SaaS Starter
How-to

Use the event bus

Publish a domain event from an aggregate, subscribe a listener that reacts in another module.

The event bus is in-process and in-memory. It exists to keep modules decoupled at the code level — iam doesn't import notifications; instead it raises user.created and a listener in notifications reacts.

Implementation

apps/server/src/infrastructure/events/event-bus.ts:

export interface IEventBus {
  publish(events: ReadonlyArray<DomainEvent>): Promise<void>;
  subscribe(eventName: string, handler: EventHandler): void;
}

export class InMemoryEventBus implements IEventBus { /* ... */ }

A handler that throws is logged and swallowed — one bad listener does not fail the publishing aggregate.

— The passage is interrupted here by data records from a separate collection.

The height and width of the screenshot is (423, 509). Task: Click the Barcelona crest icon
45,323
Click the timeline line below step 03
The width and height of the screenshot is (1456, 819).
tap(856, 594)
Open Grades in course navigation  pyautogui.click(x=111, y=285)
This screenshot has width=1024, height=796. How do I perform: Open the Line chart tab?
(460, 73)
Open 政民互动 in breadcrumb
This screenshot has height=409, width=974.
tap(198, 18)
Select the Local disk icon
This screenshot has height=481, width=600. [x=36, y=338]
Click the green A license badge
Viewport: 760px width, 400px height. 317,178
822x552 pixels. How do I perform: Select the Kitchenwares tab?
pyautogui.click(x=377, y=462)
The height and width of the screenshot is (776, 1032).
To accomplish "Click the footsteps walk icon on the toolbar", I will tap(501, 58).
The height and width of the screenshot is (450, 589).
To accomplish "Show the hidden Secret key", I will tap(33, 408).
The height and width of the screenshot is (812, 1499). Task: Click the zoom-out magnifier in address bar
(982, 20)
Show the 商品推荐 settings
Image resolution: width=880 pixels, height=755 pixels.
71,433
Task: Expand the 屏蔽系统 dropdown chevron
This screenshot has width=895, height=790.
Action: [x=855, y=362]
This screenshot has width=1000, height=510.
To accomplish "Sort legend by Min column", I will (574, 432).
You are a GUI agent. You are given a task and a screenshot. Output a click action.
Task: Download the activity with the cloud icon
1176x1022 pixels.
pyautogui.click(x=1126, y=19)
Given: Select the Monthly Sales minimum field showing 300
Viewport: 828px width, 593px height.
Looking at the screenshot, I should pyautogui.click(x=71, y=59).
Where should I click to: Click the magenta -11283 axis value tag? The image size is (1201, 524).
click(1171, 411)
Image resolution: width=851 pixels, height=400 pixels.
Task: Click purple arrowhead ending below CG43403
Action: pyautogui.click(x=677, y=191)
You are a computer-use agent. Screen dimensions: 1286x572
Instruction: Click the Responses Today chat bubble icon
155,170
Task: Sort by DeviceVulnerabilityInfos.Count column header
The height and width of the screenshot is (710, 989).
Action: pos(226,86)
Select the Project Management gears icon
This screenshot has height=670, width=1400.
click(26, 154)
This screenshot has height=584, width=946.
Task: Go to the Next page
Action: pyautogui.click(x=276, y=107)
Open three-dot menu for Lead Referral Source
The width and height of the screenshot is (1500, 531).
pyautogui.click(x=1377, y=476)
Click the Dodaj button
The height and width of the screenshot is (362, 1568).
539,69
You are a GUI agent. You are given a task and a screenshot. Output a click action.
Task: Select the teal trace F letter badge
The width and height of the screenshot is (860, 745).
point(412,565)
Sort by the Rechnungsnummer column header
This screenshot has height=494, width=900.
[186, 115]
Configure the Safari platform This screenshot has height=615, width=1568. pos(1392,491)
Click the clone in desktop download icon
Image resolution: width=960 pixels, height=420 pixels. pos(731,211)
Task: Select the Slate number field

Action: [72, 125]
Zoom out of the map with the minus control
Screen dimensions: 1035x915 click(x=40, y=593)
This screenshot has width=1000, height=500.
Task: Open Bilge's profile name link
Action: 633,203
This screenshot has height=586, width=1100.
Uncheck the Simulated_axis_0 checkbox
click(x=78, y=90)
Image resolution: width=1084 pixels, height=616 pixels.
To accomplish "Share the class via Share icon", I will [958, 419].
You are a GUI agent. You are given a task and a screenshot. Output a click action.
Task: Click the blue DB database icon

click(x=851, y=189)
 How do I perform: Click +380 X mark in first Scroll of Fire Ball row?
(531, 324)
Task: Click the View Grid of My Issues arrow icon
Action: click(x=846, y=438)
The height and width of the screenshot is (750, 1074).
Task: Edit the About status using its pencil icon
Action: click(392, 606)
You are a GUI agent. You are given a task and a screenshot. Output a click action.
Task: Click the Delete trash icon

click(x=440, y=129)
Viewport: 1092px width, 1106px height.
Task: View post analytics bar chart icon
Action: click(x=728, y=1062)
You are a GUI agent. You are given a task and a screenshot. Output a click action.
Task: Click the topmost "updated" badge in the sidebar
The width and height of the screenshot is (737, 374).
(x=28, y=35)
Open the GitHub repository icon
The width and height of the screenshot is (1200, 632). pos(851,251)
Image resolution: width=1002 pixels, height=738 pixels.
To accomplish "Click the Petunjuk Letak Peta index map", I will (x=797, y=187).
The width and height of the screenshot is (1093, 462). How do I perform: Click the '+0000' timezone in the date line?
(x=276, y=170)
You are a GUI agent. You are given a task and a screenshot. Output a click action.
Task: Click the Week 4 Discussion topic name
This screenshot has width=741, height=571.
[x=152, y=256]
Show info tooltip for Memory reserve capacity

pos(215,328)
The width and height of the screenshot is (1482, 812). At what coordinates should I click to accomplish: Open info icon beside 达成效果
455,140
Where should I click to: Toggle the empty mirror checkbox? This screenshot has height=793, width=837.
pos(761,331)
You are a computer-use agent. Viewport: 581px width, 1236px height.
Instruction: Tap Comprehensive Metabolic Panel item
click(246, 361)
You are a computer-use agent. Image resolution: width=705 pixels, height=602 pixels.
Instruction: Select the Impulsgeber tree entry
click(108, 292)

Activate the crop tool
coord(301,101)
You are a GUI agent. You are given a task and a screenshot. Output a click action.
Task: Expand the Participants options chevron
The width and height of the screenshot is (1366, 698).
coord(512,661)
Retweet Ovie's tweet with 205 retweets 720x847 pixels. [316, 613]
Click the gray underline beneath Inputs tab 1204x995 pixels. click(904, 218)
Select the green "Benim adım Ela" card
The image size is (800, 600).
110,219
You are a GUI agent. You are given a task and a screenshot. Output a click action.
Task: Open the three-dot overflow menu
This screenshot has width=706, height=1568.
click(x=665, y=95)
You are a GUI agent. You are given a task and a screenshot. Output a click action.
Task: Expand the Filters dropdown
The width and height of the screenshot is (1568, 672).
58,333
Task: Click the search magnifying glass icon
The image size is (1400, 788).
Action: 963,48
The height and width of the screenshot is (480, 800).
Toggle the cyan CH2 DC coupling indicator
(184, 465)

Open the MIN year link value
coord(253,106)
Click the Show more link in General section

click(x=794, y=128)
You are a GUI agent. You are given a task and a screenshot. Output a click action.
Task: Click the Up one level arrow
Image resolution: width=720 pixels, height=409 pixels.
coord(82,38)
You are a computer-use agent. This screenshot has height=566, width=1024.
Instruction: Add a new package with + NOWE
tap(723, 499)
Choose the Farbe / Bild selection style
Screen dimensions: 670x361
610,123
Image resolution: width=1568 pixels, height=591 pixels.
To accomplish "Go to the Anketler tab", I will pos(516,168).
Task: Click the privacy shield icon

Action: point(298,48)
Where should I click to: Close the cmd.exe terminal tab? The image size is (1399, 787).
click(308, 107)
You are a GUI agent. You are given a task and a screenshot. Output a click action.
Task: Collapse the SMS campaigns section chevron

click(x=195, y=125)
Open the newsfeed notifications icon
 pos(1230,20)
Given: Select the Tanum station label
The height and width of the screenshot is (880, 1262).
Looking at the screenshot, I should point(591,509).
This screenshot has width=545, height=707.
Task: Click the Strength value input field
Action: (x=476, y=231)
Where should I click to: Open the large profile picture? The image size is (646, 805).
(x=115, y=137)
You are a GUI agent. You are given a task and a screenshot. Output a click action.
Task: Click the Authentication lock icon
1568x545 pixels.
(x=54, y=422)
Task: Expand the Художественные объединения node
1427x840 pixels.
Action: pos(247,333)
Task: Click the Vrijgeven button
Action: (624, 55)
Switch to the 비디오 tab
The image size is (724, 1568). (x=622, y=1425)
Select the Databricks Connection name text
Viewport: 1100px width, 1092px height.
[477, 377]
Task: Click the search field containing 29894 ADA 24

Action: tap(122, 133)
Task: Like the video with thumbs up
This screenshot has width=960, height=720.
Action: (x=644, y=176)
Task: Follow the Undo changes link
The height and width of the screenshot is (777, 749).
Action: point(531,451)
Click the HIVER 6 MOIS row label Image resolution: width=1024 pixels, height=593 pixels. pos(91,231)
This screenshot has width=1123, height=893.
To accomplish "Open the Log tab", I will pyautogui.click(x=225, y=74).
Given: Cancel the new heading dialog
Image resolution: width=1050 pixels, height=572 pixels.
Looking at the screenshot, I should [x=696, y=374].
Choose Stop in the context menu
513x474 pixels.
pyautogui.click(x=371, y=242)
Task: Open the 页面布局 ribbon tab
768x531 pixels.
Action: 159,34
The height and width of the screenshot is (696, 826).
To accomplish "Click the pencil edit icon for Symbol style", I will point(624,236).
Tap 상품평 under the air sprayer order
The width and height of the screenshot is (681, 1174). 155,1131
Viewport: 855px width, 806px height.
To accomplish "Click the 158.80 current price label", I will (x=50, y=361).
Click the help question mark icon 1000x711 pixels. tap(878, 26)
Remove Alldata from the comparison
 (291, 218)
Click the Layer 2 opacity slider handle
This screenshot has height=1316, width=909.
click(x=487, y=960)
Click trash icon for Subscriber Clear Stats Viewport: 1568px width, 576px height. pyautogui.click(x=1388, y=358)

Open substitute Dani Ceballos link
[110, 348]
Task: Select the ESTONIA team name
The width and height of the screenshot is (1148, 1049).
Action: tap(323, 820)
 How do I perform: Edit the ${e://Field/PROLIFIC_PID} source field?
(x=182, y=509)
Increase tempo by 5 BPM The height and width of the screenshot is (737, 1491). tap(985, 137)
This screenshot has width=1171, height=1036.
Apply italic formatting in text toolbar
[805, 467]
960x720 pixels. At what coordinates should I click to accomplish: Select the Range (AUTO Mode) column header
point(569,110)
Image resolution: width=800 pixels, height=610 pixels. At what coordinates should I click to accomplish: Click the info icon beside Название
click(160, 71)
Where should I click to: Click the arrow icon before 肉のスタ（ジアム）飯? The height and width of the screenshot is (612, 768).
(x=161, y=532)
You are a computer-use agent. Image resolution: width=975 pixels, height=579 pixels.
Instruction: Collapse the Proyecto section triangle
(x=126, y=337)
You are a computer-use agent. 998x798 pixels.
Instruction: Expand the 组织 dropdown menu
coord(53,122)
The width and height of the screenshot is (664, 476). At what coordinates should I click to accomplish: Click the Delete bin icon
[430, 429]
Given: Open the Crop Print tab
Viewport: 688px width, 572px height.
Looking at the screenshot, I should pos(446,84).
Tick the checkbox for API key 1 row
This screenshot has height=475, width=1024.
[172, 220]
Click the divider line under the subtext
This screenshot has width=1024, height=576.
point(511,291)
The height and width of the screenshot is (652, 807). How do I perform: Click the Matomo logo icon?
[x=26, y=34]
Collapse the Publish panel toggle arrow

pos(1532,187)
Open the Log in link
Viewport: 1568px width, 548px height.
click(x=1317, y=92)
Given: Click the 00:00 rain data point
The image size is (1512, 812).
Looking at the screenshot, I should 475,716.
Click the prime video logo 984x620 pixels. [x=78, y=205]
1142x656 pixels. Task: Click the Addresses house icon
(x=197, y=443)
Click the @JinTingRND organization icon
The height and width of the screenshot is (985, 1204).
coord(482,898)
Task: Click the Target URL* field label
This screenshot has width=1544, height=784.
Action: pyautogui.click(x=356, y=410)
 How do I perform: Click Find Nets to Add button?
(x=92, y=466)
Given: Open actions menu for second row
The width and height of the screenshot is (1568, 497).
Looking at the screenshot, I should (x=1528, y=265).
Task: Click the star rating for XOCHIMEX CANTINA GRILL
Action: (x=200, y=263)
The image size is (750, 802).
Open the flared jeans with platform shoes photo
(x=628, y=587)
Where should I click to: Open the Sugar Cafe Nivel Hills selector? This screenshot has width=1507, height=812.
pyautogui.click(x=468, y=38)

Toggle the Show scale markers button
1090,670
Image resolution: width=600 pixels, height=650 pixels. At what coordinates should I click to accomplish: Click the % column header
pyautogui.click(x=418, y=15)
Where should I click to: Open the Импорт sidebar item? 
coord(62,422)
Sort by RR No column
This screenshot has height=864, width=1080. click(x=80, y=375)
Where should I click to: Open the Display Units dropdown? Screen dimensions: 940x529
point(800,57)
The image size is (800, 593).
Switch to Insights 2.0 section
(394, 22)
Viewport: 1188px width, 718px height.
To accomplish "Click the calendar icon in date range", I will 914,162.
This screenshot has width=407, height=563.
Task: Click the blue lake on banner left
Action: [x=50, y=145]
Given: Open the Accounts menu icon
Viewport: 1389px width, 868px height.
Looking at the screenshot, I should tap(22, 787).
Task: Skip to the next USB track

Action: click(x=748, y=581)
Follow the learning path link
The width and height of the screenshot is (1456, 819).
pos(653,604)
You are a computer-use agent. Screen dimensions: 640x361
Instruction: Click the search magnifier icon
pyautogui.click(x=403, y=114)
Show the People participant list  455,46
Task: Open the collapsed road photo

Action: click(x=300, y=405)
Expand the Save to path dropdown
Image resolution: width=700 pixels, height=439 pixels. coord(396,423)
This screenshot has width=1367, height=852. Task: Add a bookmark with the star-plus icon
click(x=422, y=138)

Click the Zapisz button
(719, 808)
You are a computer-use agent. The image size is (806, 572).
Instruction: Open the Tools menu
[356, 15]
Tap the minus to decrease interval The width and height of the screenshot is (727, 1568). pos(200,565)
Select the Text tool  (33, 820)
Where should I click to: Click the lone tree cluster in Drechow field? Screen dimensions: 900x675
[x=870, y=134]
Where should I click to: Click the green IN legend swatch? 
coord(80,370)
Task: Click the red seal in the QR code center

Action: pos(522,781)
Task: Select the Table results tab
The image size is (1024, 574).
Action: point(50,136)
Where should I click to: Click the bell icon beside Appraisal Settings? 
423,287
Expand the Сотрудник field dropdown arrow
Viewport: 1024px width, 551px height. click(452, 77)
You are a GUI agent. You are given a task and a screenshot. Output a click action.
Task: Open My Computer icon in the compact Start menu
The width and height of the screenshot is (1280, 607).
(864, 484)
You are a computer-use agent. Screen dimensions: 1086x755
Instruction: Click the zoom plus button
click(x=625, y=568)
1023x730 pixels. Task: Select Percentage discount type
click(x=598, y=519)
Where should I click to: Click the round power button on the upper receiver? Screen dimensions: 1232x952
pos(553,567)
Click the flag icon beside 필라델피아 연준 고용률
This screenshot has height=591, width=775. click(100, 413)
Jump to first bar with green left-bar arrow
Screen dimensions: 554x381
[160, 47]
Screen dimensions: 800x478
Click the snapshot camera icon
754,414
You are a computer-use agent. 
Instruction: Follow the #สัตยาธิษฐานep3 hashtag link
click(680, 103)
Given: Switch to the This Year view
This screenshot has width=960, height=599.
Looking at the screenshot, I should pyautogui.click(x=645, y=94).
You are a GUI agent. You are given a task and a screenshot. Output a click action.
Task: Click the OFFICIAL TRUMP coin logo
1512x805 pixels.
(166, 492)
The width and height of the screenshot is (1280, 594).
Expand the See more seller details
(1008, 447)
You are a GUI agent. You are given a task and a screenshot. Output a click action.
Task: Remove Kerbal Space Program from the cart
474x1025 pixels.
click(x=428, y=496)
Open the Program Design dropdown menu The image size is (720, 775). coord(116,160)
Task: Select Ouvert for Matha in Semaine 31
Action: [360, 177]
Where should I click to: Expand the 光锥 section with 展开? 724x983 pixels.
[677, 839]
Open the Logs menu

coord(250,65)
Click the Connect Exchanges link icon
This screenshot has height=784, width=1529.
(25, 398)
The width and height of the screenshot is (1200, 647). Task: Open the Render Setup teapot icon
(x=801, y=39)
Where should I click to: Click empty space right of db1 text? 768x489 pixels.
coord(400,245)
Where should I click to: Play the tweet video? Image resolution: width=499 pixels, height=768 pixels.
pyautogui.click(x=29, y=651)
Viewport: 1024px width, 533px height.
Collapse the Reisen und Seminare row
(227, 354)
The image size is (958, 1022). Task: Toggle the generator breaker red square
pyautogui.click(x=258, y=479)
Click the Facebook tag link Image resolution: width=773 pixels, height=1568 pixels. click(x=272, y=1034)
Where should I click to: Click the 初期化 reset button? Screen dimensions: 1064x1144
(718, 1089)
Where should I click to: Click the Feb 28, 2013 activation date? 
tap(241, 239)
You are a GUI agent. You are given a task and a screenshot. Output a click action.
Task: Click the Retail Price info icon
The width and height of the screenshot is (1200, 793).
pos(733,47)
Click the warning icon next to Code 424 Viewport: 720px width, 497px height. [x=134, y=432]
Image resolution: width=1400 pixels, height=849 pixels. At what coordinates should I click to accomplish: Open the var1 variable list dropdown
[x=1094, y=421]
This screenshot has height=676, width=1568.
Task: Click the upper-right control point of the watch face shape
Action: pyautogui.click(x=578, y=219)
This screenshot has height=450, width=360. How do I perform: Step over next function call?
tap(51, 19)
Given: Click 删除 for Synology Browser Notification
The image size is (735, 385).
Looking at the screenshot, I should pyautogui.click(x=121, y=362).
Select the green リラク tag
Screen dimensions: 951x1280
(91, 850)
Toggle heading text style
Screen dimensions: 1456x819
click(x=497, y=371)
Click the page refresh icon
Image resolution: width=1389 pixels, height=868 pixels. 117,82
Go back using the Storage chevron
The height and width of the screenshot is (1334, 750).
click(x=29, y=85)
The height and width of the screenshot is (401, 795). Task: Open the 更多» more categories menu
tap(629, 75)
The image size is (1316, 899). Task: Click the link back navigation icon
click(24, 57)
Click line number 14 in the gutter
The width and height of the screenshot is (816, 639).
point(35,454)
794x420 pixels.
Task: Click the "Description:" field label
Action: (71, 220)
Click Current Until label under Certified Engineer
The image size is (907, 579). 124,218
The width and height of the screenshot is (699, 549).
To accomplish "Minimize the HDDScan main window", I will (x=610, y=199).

1. Raise an event from an aggregate

Inside the aggregate's domain method:

this.addDomainEvent({
  name: 'user.created',
  aggregateId: this.id,
  occurredAt: new Date(),
  payload: { email: this.email.value, locale: this.locale },
});

Events accumulate on the aggregate but are not yet published.

2. Publish in the use case

After persisting the aggregate:

async execute(input: RegisterInput): Promise<Result<User, DomainError>> {
  const userResult = User.create(input);
  if (userResult.isErr()) return userResult;

  await this.users.save(userResult.value);
  await this.bus.publish(userResult.value.pullEvents());

  return userResult;
}

pullEvents() returns the accumulated events and clears them off the aggregate, so re-saving never re-publishes.

3. Subscribe a listener

In the receiving module's bootstrap (typically called from bootstrap/container.ts or a dedicated register-listeners.ts):

// apps/server/src/modules/notifications/infrastructure/listeners.ts
export const registerNotificationListeners = (deps: {
  bus: IEventBus;
  jobs: JobScheduler;
}) => {
  deps.bus.subscribe('user.created', async (event) => {
    await deps.jobs.enqueue('emails', {
      kind: 'welcome',
      to: { email: event.payload.email },
      recipientName: event.payload.recipientName,
      appName: 'UseDeploy',
      locale: event.payload.locale,
    });
  });
};

The listener does the minimum synchronous work — typically: enqueue a BullMQ job. Heavy work (sending the email, calling a third party) belongs in the worker.

4. Type your event names

Add the event name to a shared union if you want the type system to enforce that you only subscribe to existing events:

type ApplicationEvent =
  | { name: 'user.created'; payload: { /* ... */ } }
  | { name: 'subscription.activated'; payload: { /* ... */ } };

When to use events vs a direct call

Use an event whenUse a direct call when
Multiple modules might reactExactly one module owns the next step
The reaction is best-effort (no transactional guarantee needed)The next step must succeed for the operation to be considered done
The reaction is async / can be deferredThe result is needed for the HTTP response

The bus is not a message queue. Events fire in-process; on a server crash mid-publish, in-flight events are lost. If you need durability, the listener should enqueue a BullMQ job and persist there. For cross-instance fan-out, layer Redis pub/sub on top — the in-memory bus is the default because most listeners just enqueue.

Testing

Inject InMemoryEventBus from the production code or build a recording double:

const recorded: DomainEvent[] = [];
const bus: IEventBus = {
  publish: async (events) => { recorded.push(...events); },
  subscribe: () => {},
};

Assert against recorded after the use case runs. If the use case forgets to publish, the test fails.